Un intento, dunque, «di cronaca»: e tuttavia non avaro di momenti suggestivi, qua e là emozionanti. Intanto per le splendide immagini scattate da Harari e da altri, e per le brevi note firmate dallo stesso Di Cioccio, dagli altri componenti la Pfm nonché da Dori Ghezzi, Cristiano De André, Baglioni, Branduardi, Riondino, Vasco Rossi. Ma soprattutto perché dal pretesto cronachistico sbuca fuori comunque un ritratto di lui, per tanti aspetti inatteso: la forza del pensiero e il gusto un po’ goliardico, l’autoironia e l’impegno sociale, il flusso delle idee e la capacità di giocare. Il tutto sullo sfondo di «un sogno» - lo storico tour, appunto - che durante un pranzo in Sardegna fu proposto da «un acquariano pindarico e giramondo - racconta Di Cioccio - a un acquariano visionario e inquieto poeta»: da Franz, per l'appunto, a Faber, che esitò un poco e poi accettò.
L'evento fu clamoroso, e documentato da due album dal vivo. Il canzoniere di Fabrizio resse splendidamente all’impazienza del rock, che lo reinventò senza snaturarne poesia e musica. Spesso, semmai, offrendogli risonanze e colori ulteriori: i rimandi rossiniani in Bocca di rosa, o il quasi-dixieland del Pescatore che evolve in quasi-rock. E senza scalfire l'impasto magico tra una voce che «dal vivo - dice ancora Di Cioccio - è ineguagliabile sotto il profilo della narrativa, della profondità dei toni, dell'espressività», e una poesia fatta di «parole scolpite a una a una, ultimative, che non si possono sostituire, ritoccare, correggere».

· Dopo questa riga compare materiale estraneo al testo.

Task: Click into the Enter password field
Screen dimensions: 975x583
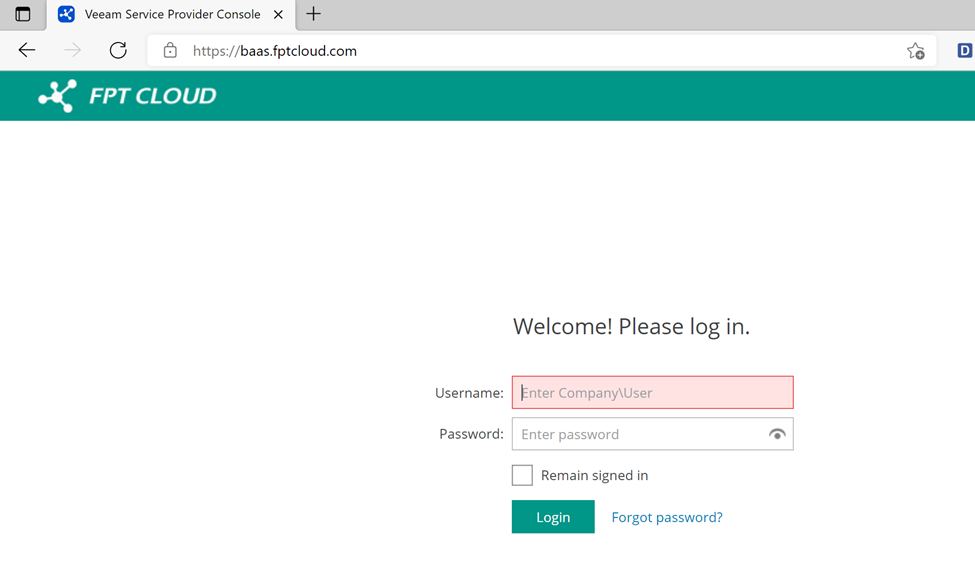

Non solo. Da Evaporati in una nuvola rock - parafrasi del verso iniziale di Amico fragile - sprizza l’intreccio di straordinaria creatività, superamento dei generi, divertimento e riflessione che segnò quello storico tour. Di tormentata ricerca artistica e di chiacchierate feconde, con un De André capace di parlare con pari cognizione - rileva Harari - «di Saramago e di Bufalino, di astrologia, di arte barocca, di televendite, di calcio, di agricoltura, di donne, delle sue canzoni».

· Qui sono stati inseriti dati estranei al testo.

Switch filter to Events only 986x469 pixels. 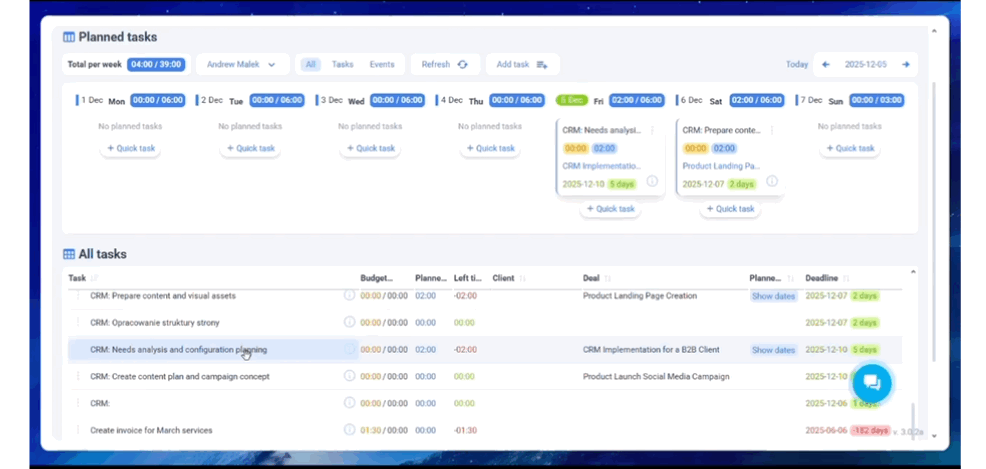pyautogui.click(x=382, y=65)
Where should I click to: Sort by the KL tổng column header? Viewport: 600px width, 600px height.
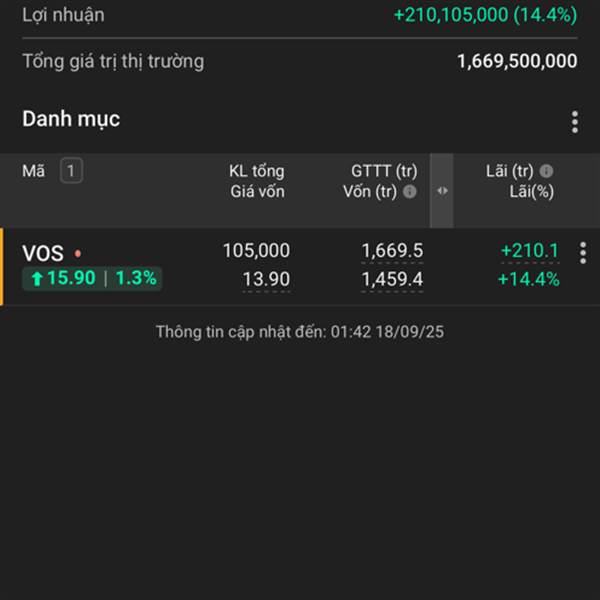[x=256, y=171]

E magari di parteggiare per i suoi stessi contestatori, forte di un’etica così laica, così autonoma, così restia agli stereotipi da fargli dire che «non ci sono idee buone e idee cattive: ci sono fatti umani che, a sentire la maggioranza, vengono definiti buoni e altri che invece vengono raccolti da una minoranza e vengono definiti cattivi».